Non si tratta di partecipare a questo o quel partito, ma piuttosto ad una presa di coscienza della necessità di assumere quella dimensione valoriale del bene comune che deve governare un popolo, migliorare una Nazione.
Essere promotori di una nuova energia - per noi imbevuta di Spirito Santo - che propone attraverso la cultura dell’incontro, del rispetto, del discernimento serio e quaIificato valori umani capaci di fondare nuove strutture socio-politiche e soprattutto orientamenti che salvaguardino la vita nelle sue diverse esigenze: sostentamento, salute fisica e psichica, lavoro, famiglia, casa, relazioni, riposo e svago.
Siamo chiamati ad assumerci la responsabilità del nostro credo, che non ci porta certo all’individualismo ed all’intimismo, ma piuttosto a gettarci nella mischia per condividere con altri la bellezza della costruzione della “città dell’uomo”.figure
Per fare questo dobbiamo recuperare in pieno, a nostro avviso, la funzione profetica che abbiamo ricevuto nel battesimo. Servono parole ed azioni nuove che portino speranza nella società ed è necessario essere consapevoli che ciascuno nel proprio ambiente fa politica nel senso del tendere al bene comune, con relazioni fraterne e misericordiose.

Esercizio proposto |
Secondo il brano proposto, quale funzione ricevuta nel battesimo bisogna recuperare in pieno?

Blocco dati |
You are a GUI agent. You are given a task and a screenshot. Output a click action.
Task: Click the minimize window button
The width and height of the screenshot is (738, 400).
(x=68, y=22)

Risultato |
La funzione profetica.